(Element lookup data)
+++++
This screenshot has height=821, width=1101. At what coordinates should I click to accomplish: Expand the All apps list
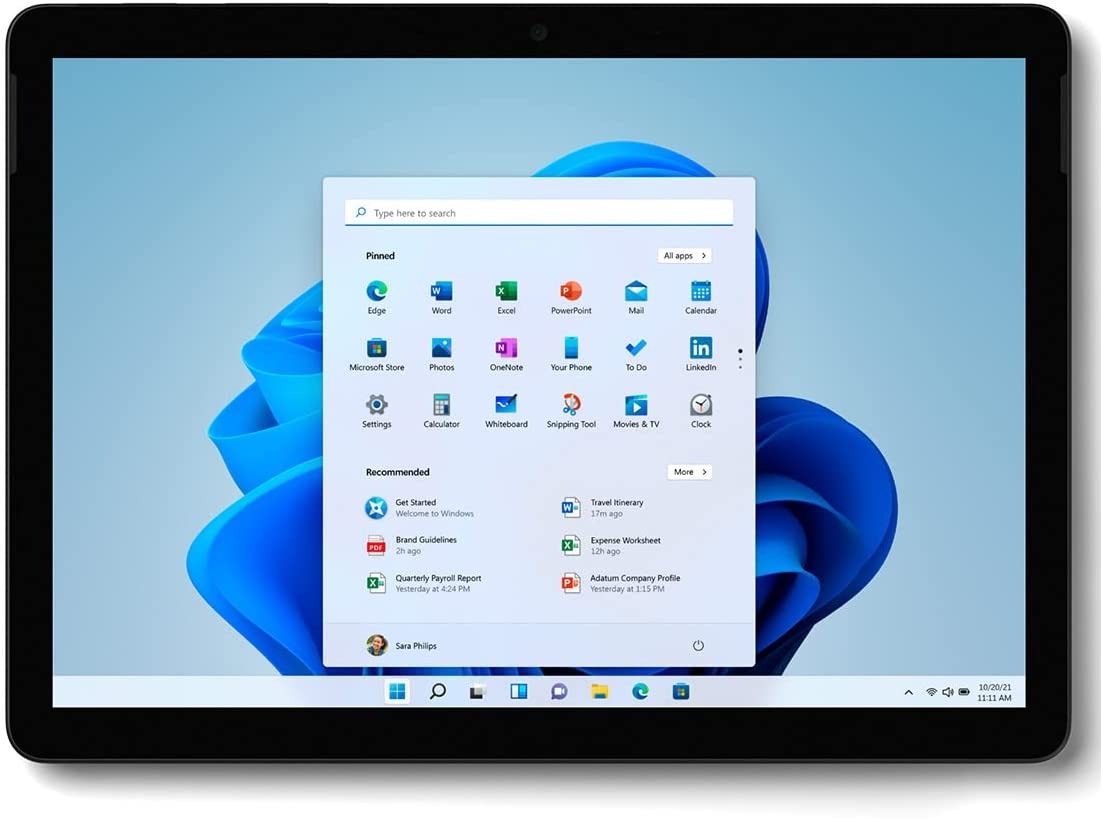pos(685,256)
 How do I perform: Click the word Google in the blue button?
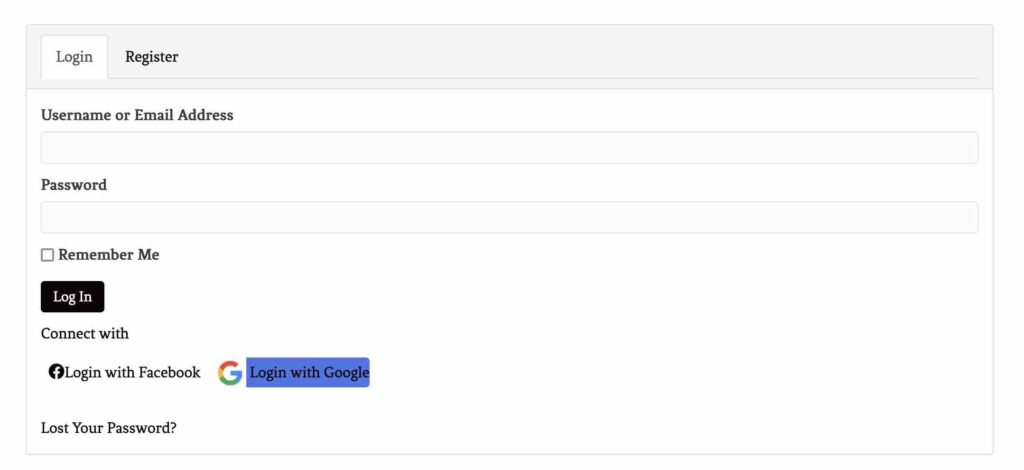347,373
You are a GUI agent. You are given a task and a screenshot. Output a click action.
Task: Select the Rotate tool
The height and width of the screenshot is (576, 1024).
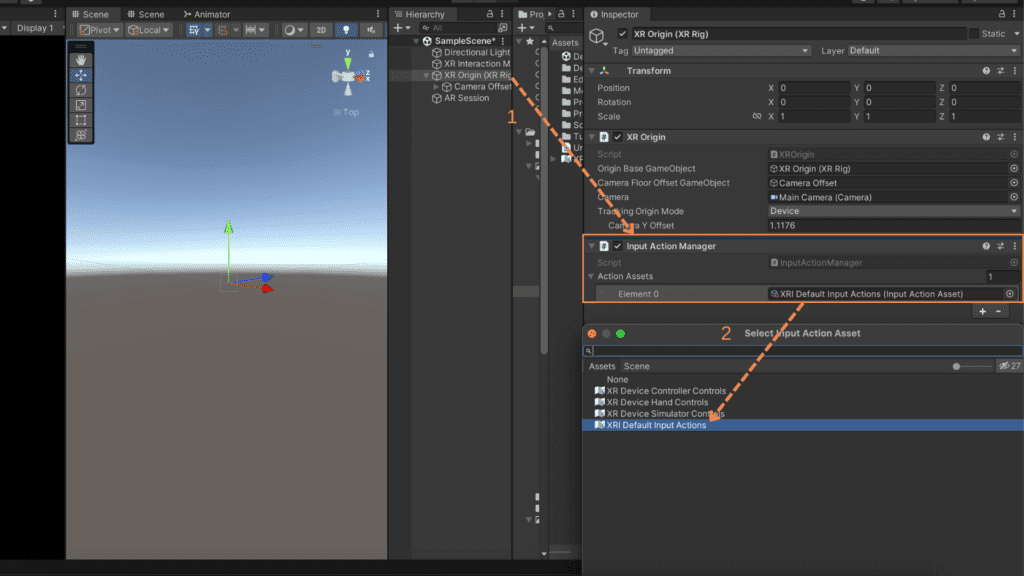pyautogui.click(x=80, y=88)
+++++
_Written instruction_
Write out every line of the data above as a JSON list of strings, one string per line, with blank lines and the pictures left out.

_Full answer_
[
  "This screenshot has height=821, width=1101. At what coordinates should I click to accomplish: Expand the All apps list",
  "pos(685,256)",
  " How do I perform: Click the word Google in the blue button?",
  "347,373",
  "You are a GUI agent. You are given a task and a screenshot. Output a click action.",
  "Task: Select the Rotate tool",
  "The height and width of the screenshot is (576, 1024).",
  "pyautogui.click(x=80, y=88)"
]